Authorities closely studying antifa tactics in Berkeley, document shows

2017-10-09-ncric-berkeley

If anyone still had any lingering doubt that law enforcement and intelligence agencies have been using this year’s partisan street battles in places like Berkeley, California, as an opportunity to further develop their crowd control and protest disruption techniques, a newly published document should dispel it.

The report, titled “Violent Tactics Showcased at Berkeley Riots Likely to be Used at Future Demonstrations,” marked unclassified but “for official use only,” was produced by the Northern California Regional Intelligence Center (NCRIC), and discusses tactics used by “violent Anti-fascists (Antifa), including anarchist extremists” during widely publicized protests and riots in Berkeley in 2017.

It notes tactics used including “black blocs,” where participants dress in all black and cover their faces to obscure their identities in a crowd, and use of “improvised weapons including, but not limited to pipes, bricks, hammers, bike locks, rocks, wooden dowels, bear spray, pepper spray, boards, dumpsters, soda cans, and road and police barricades such as bike racks and barricades.” It also notes that Berkeley protesters “have used commercial and homemade pyrotechnics including suspected M-80’s, roman candles, improvised incendiary devices, and smoke bombs.”

Protesters have “limited law enforcement response options by intermingling with crowds of peaceful protestors (sic),” built makeshift barricades, “avoided early detection at some events by assembling off-site before moving to a given venue,” and “appear to have used reconnaissance and surveillance to gain knowledge about event security gaps and infiltration opportunities,” according to the report.

“Violent anti-fascists have used multiple, overlapping communication platforms including megaphones, phone apps such as Signal, rally markers such as flags, and command and response words to continue to coordinate their actions if one communication method is compromised or fails,” the NCRIC document notes.

While previously published government documents have extensively referenced “anarchist extremists,” the new NCRIC report repeatedly and explicitly refers to “violent anti-fascists,” perhaps showing a shift in officials’ assessments of the ideological motivations of the protesters they’re most concerned with. Yet even if it does so inadvertently, the shift in terminology also seems to validate the (arguably very toxic) narrative that anyone attempting to counter anything done in the name of anti-fascism by self-proclaimed anti-fascists (including, of course, the law enforcement officials responsible for the document) are fascist themselves.

But such semantic nuances may be of little concern to career cops and intelligence agents. As I noted several months ago, while opponents of President Donald Trump continue to organize around the nebulous concept of “#TheResistance,” the U.S. government is hard at work on its own organizational effort towards developing a “science of resistance.”

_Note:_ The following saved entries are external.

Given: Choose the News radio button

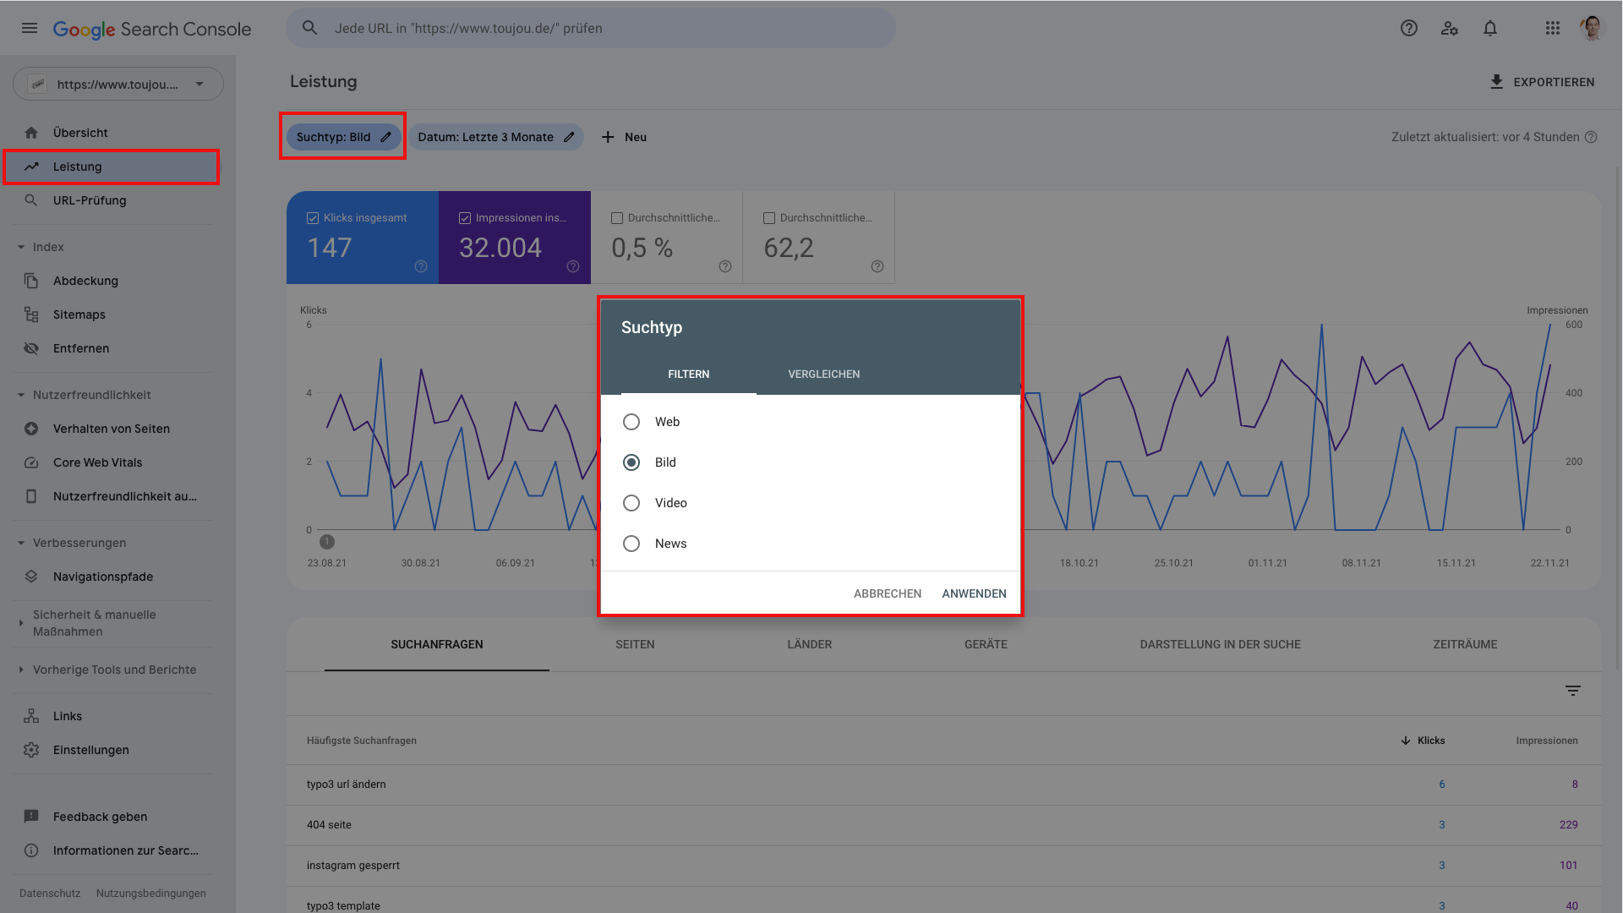Looking at the screenshot, I should pos(631,544).
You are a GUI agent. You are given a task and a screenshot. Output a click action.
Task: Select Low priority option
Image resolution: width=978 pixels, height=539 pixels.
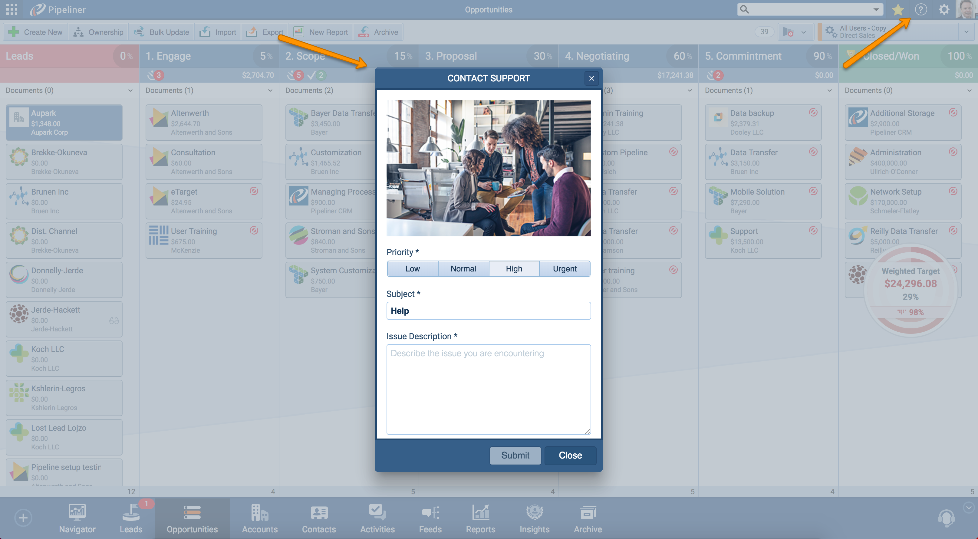[412, 269]
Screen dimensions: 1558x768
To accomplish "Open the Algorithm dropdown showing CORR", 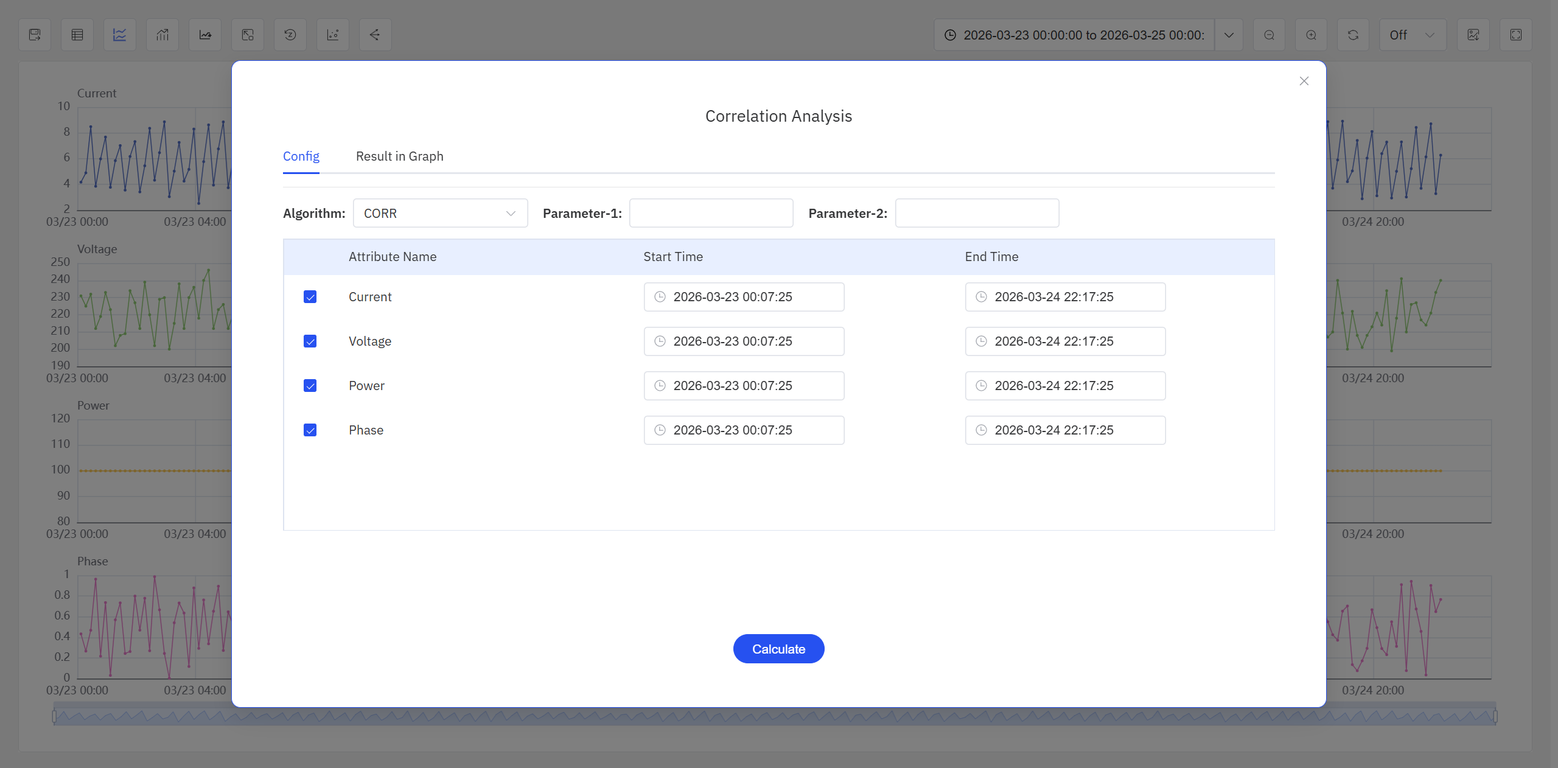I will click(440, 213).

“Law enforcement may also face new or evolving techniques from violent anti-fascists and anarchist extremists, who have multiple online and offline resources available to draw upon,” the NCRIC document notes. “Violent anti-fascists may attempt to develop new tactics targeting law enforcement that could provoke responding officers into using perceived excessive force against populations consisting of both violent and non-violent attendees. If police are perceived to respond with excessive force against peaceful protestors, it could embolden violent anti-fascist calls to increase violence against law enforcement.”

A vicious circle of escalating violence, in other words, in which police would presumably get the chance to test out an increasingly diverse array of military-grade crowd control toys provided free of charge from the Pentagon, is a potential scenario which has not escaped evaluation by the authorities.

While protesters in the San Francisco Bay Area may have enough political capital locally to continue fighting what they perceive to be fascism using the tactics that they have been throughout this year, it remains far from clear what impact this could have on national public opinion of their cause. And given that the political party that most such protesters more closely associate with “fascism” (the Republicans) control not only the White House but both houses of Congress, it seems a safe bet that they can expect little sympathetic treatment from the government, at the federal level at least.

It is certainly regrettable that far-right political provocateurs, some of whom draw openly racist supporters and outright neo-Nazis to their speeches, feel the need to come to a place where their views are seen — even more so than they are throughout most of the rest of the country — as contemptible. But it is also worth taking a step back for a moment, and questioning who benefits when protesters take their bait.